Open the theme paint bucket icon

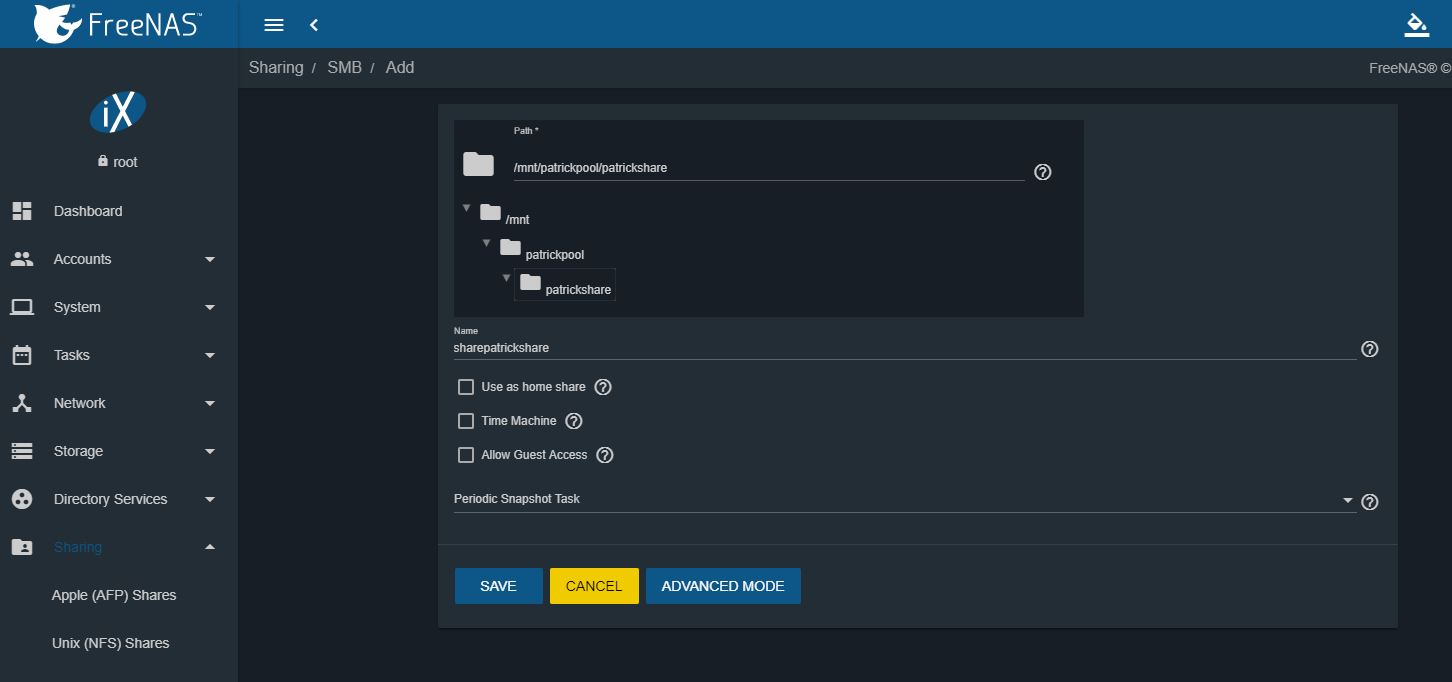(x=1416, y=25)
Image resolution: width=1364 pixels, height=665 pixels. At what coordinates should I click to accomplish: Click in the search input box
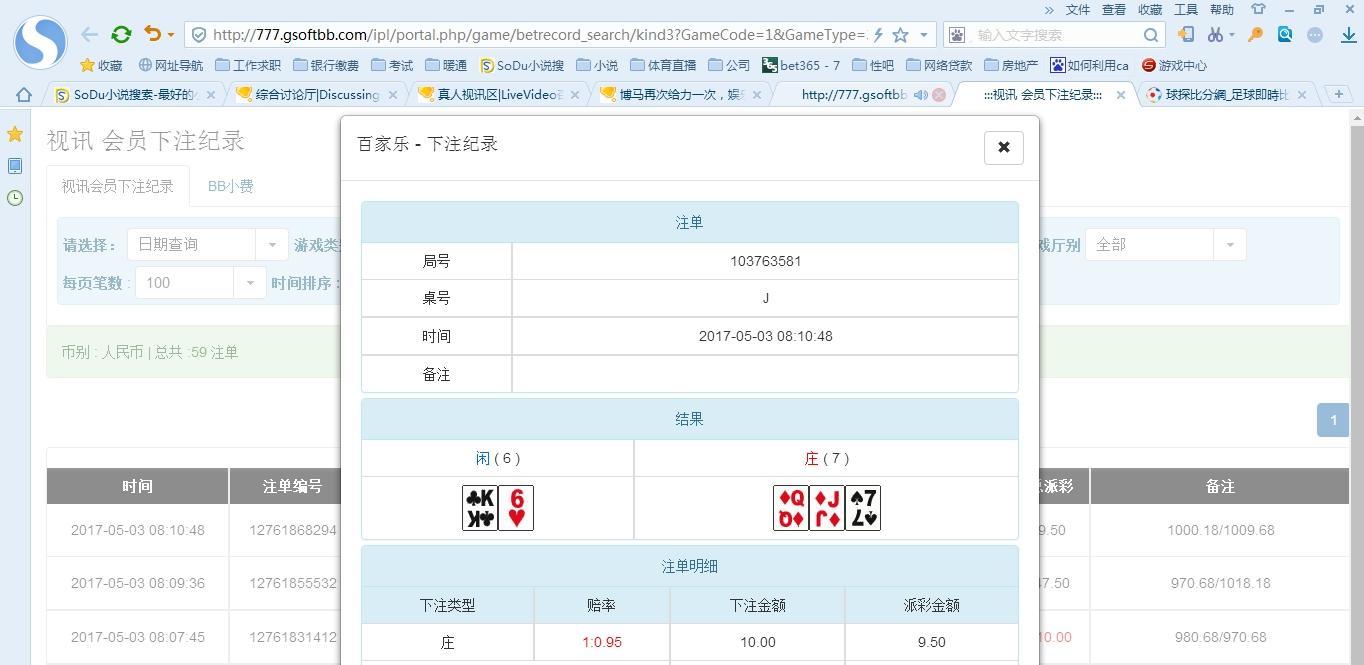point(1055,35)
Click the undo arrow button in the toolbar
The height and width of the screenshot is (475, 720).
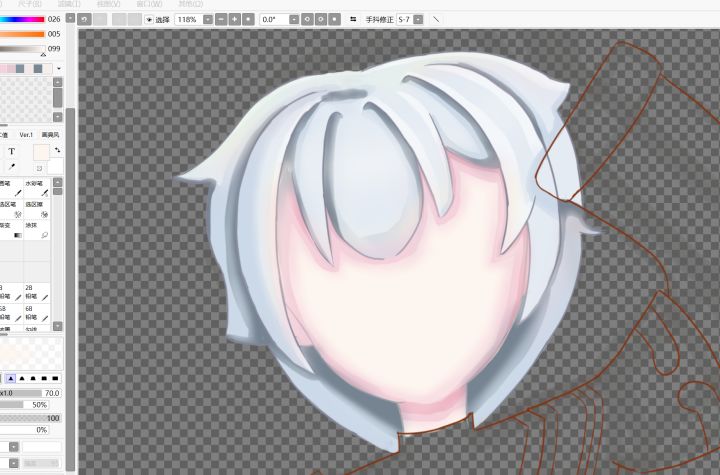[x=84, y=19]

▶ _OBJECTIVE_
Render all of the material above as a two-column CSV with the columns text and answer, pairing each piece of wording with its coordinates on one row. Put each field in double quotes, replace line breaks with spaces, and leave the pictures out.

▶ _SOLUTION TO THIS TASK_
text,answer
"Open the theme paint bucket icon","(x=1416, y=25)"
"Image resolution: width=1364 pixels, height=665 pixels. At what coordinates should I click to accomplish: Click in the search input box","point(1055,35)"
"Click the undo arrow button in the toolbar The height and width of the screenshot is (475, 720).","[x=84, y=19]"